Obtain lipid profile (fasting or non-fasting) before treatment initiation; fasting lipid profile during treatment. Monitor LFTs at baseline and periodically thereafter. May perform baseline creatine phosphokinase measurement for those at risk for myopathy. Assess for signs and symptoms of myopathy or rhabdomyolysis; new-onset diabetes mellitus.
Drug Interactions
May increase the risk of myopathy and rhabdomyolysis with moderate or potent CYP3A4 inhibitors (e.g. clarithromycin, erythromycin, ketoconazole, voriconazole, itraconazole, posaconazole, diltiazem, verapamil, certain antivirals for hepatitis C, HIV protease inhibitors), transport protein inhibitors (e.g. letermovir), gemfibrozil or other fibric acid derivatives, niacin, ezetimibe, and colchicine.

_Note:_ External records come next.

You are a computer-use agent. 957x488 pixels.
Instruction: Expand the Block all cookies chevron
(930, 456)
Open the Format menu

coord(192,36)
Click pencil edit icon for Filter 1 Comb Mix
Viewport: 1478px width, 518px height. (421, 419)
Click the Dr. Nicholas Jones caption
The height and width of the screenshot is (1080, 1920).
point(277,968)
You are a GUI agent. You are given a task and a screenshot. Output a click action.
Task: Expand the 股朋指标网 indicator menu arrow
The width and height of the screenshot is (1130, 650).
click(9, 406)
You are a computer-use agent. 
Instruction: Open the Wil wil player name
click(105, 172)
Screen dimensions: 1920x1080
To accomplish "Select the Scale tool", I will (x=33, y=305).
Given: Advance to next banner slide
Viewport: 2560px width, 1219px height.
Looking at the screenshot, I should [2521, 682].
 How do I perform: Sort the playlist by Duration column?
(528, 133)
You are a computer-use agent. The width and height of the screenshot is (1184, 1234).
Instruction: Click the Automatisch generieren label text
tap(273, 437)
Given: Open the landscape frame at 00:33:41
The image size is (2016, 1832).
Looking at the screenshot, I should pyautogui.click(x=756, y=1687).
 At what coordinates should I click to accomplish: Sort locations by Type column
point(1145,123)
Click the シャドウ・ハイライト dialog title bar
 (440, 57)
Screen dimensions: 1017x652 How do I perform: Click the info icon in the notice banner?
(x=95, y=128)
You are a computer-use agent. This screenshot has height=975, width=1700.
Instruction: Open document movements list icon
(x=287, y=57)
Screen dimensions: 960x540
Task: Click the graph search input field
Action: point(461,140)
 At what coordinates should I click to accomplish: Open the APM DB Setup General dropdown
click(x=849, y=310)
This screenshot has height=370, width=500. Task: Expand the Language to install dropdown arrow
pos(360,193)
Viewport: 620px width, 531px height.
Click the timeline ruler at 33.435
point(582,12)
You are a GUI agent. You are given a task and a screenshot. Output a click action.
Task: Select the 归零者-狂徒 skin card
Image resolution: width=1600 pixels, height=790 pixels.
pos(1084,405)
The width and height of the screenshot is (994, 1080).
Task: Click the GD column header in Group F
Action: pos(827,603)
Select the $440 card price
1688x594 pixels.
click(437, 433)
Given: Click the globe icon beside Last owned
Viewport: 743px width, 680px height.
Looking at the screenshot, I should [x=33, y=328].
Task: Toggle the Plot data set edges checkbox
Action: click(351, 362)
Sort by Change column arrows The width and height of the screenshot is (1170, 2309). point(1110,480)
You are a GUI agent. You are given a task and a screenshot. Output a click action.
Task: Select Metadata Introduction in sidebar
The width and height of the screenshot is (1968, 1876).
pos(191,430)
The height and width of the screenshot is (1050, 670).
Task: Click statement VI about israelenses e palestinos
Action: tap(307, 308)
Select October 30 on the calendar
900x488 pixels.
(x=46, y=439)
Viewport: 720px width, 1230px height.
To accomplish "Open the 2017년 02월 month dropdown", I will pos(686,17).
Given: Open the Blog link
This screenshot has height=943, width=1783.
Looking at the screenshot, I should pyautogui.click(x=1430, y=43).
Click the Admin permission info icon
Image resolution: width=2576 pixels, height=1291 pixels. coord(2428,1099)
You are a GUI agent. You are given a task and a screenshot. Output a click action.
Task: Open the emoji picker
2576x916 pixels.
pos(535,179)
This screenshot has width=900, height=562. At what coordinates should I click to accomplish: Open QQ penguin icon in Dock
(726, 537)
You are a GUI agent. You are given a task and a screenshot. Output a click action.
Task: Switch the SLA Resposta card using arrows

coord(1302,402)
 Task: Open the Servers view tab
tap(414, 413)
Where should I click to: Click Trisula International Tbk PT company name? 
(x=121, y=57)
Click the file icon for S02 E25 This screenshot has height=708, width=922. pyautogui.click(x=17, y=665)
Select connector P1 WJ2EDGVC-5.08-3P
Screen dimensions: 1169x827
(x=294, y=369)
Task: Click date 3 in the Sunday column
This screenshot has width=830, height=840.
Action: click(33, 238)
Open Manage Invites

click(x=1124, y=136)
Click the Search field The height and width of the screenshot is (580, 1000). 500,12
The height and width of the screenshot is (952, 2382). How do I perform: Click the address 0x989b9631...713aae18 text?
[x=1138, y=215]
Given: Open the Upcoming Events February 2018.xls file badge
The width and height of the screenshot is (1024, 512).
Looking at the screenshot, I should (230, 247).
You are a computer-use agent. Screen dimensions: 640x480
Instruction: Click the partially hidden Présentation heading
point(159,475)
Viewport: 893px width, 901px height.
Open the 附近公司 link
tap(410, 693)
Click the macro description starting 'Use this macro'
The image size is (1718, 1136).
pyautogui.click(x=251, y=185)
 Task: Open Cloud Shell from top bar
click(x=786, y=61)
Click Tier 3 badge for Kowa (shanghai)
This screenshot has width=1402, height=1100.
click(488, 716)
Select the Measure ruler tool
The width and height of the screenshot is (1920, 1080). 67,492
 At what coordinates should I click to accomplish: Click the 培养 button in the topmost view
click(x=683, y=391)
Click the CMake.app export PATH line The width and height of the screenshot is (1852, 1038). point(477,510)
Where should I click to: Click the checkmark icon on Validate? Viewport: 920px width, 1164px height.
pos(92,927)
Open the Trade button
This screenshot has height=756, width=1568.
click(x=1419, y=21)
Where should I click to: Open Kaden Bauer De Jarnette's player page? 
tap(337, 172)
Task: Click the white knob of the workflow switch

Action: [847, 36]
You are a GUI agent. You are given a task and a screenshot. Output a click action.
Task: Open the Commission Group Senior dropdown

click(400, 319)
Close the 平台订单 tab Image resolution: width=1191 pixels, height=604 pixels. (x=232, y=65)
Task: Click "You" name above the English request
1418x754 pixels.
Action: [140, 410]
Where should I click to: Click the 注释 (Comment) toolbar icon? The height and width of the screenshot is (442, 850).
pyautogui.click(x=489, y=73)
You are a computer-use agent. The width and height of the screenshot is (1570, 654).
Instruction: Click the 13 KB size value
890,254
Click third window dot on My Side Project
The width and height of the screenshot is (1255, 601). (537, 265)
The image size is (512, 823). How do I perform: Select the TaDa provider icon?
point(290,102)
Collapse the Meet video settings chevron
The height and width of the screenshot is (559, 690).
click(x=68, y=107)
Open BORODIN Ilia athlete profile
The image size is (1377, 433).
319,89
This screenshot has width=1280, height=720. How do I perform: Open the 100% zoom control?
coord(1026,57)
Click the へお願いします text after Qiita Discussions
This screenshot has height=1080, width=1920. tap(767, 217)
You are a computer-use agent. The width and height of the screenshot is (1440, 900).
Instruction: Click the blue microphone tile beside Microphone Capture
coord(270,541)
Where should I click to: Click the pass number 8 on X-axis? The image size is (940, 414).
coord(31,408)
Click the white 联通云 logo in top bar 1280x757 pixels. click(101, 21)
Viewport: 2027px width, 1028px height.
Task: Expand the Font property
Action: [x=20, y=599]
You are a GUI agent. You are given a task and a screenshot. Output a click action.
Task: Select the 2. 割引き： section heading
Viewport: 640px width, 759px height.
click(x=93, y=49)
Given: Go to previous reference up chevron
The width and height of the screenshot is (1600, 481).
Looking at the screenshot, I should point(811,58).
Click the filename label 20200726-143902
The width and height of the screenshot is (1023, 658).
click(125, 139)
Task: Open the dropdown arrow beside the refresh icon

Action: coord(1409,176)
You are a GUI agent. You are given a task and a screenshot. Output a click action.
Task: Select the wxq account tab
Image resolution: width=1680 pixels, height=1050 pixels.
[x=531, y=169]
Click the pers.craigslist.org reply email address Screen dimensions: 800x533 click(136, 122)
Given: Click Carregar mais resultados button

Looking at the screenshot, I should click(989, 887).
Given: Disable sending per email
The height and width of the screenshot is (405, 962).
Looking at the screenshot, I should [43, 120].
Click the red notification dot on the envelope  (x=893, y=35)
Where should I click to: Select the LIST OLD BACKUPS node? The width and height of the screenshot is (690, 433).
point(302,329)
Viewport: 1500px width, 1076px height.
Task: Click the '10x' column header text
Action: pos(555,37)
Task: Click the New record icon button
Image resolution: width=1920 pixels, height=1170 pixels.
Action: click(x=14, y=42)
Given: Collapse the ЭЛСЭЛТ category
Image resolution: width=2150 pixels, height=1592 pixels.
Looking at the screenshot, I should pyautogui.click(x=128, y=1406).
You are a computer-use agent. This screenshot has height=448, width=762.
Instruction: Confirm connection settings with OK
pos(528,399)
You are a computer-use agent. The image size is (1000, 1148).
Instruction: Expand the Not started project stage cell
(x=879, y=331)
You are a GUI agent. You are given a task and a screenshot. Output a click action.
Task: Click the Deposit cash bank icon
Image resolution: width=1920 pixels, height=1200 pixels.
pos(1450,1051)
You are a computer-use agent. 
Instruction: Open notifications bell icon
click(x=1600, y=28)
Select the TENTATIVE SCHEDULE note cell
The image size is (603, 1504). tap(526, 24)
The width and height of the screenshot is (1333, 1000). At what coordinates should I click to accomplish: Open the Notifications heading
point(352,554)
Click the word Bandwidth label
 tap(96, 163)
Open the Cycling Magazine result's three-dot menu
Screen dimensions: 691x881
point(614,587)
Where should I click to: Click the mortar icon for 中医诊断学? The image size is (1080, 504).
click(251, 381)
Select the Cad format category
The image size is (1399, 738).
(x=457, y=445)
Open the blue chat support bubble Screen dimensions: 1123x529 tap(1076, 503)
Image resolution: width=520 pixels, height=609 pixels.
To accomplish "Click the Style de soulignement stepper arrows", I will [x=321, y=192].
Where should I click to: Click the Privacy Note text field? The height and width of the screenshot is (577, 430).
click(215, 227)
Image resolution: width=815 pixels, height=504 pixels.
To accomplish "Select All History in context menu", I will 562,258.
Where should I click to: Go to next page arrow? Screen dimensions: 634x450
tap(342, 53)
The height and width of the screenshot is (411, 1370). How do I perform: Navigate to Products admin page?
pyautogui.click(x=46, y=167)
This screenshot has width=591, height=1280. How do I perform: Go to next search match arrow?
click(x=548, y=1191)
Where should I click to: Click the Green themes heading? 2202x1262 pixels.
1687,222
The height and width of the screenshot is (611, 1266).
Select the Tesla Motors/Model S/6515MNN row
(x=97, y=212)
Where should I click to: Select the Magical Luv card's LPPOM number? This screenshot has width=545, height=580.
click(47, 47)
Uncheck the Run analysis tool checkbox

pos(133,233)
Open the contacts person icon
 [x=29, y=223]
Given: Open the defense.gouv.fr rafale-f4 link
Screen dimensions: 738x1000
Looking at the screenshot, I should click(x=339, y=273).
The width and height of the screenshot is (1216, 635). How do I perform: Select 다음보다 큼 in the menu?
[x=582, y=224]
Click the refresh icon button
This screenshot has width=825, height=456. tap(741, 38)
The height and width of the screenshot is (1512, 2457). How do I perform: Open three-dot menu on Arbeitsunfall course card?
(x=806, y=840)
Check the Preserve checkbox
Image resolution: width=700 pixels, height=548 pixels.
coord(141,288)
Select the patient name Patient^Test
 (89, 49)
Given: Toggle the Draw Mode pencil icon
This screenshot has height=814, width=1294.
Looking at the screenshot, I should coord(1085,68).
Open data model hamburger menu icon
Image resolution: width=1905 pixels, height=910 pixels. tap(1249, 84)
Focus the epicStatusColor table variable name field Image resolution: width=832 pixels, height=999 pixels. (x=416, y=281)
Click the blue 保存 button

Decreased plasma concentrations with CYP3A4 inducers (e.g. efavirenz, rifampicin), Al- and Mg-containing antacid, colestipol. May increase the plasma concentration of digoxin, norethisterone and ethinylestradiol. Potentially Fatal: Concomitant use with systemic fusidic acid may significantly increase the risk for muscle toxicities, including rhabdomyolysis. Increased plasma concentrations with glecaprevir/pibrentasvir, telaprevir, ciclosporin, and tipranavir/ritonavir, which may increase the risk of myopathy or rhabdomyolysis.
Food Interaction
Decreased plasma concentration with St. John's wort. May increase serum concentration with grapefruit juice.
Action
Description: Mechanism of Action: Atorvastatin selectively and competitively inhibits 3-hydroxy-3-methylglutaryl coenzyme A (HMG-CoA) reductase, the rate-limiting enzyme in cholesterol synthesis. This action results in a compensatory increase in the expression of LDL receptors on hepatocyte membranes and, subsequently, increased hepatic uptake and clearance of LDL-C from the blood. Onset: 3-5 days (initial changes); 2-4 weeks (Max reduction in plasma cholesterol and triglycerides). Pharmacokinetics: Absorption: Rapidly absorbed from the gastrointestinal tract. Bioavailability: Approx 14% (atorvastatin); approx 30% (atorvastatin and equipotent metabolites). Time to peak plasma concentration: Approx 1-2 hours. Distribution: Volume of distribution: Approx 381 L. Plasma protein binding: ≥98%. Metabolism: Metabolised in the liver by CYP3A4 isoenzyme into active ortho- and parahydroxylated derivatives and various β-oxidation products. Undergoes extensive first-pass metabolism in the gastrointestinal mucosa and liver. Excretion: Mainly via the bile; urine (<2% as unchanged drug). Elimination half-life: Approx 14 hours (atorvastatin); approx 20-30 hours (equipotent metabolites).